▶ [Exercise task]: Copy the material below without changes, starting at the line that contains "This screenshot has" and continuing through the end of the material. Leave the pictures out of your answer.

--- begin ---

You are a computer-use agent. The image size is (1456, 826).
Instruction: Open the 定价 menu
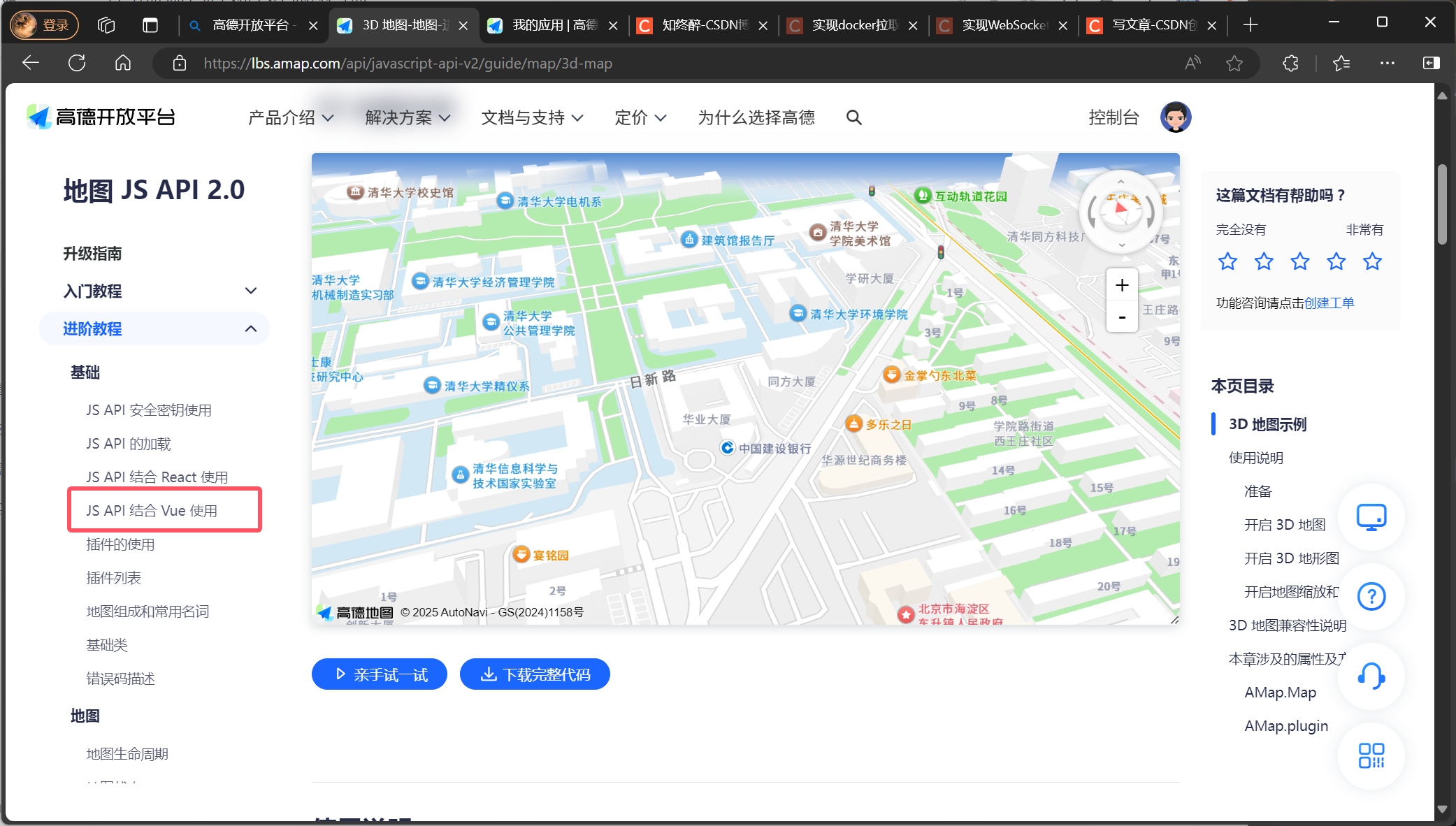pyautogui.click(x=639, y=117)
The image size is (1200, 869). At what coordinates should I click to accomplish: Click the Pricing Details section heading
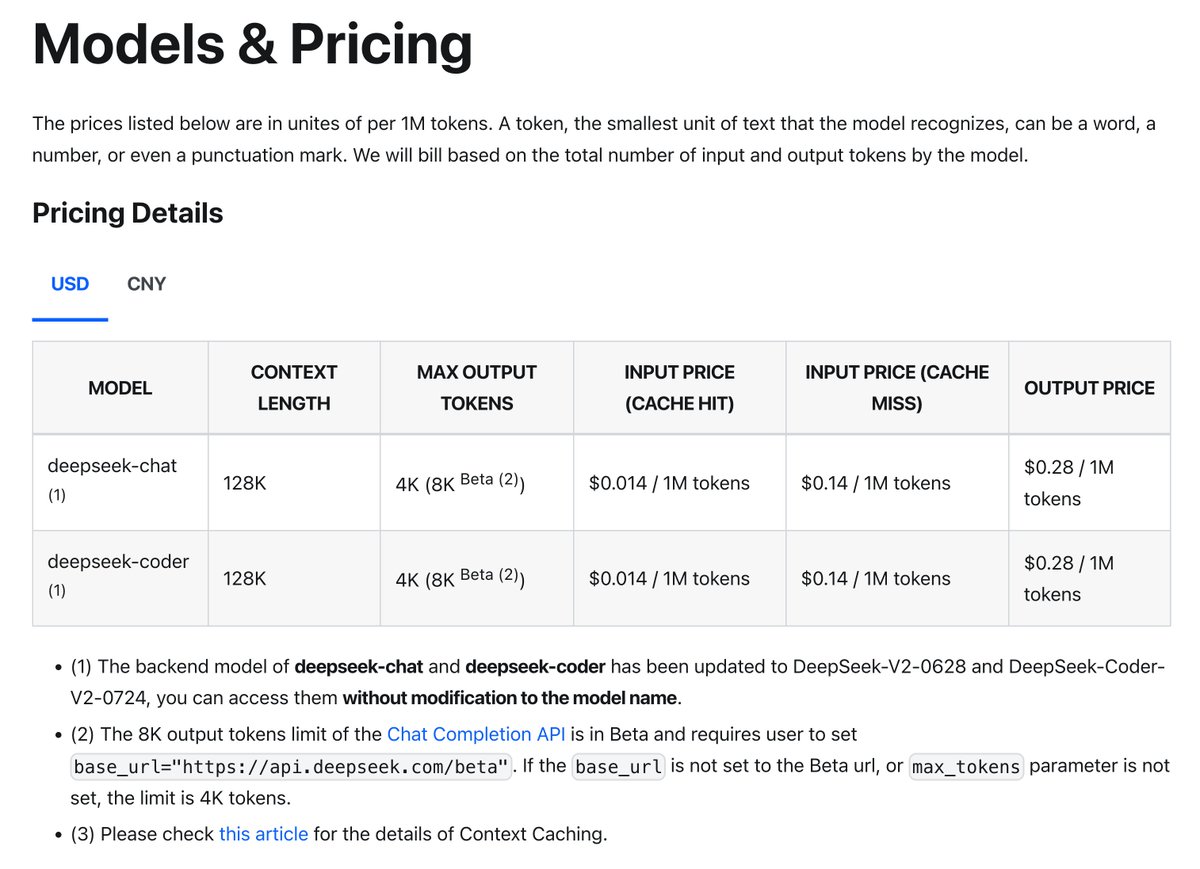(128, 213)
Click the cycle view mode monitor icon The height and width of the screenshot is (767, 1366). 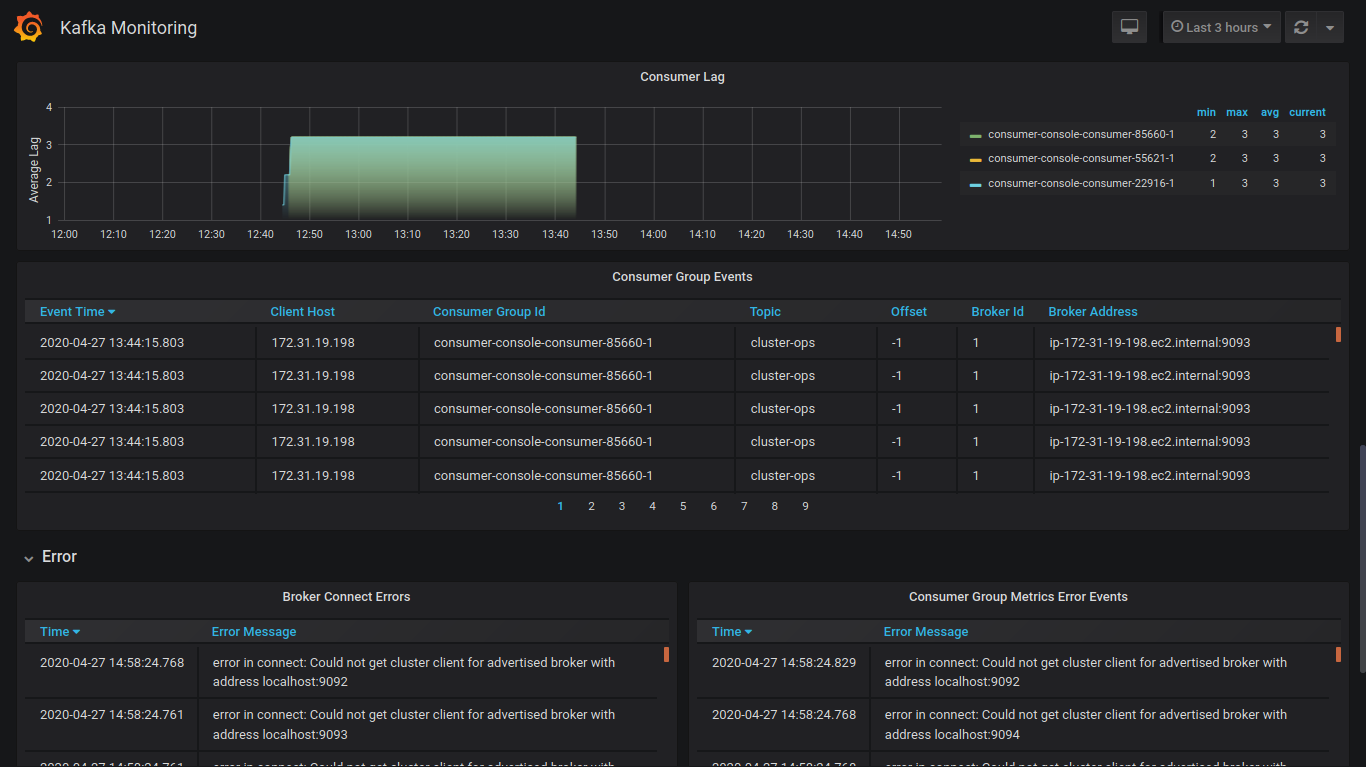[x=1129, y=27]
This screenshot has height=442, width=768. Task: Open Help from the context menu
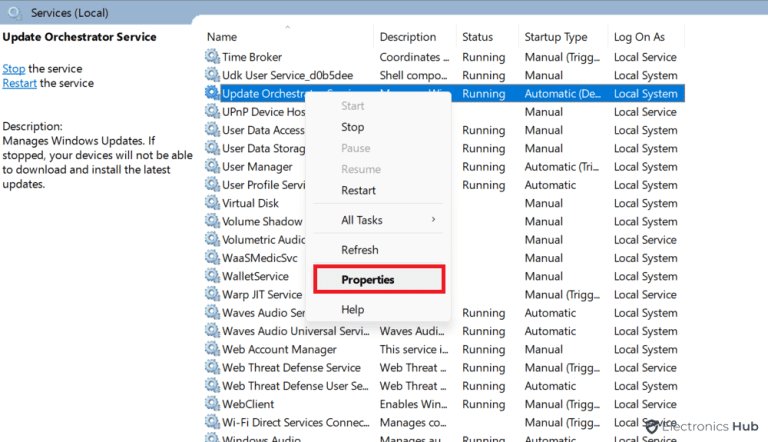(x=353, y=310)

--- end ---

▶ [Exercise response]:
This screenshot has height=442, width=768. Task: Open Help from the context menu
(x=353, y=310)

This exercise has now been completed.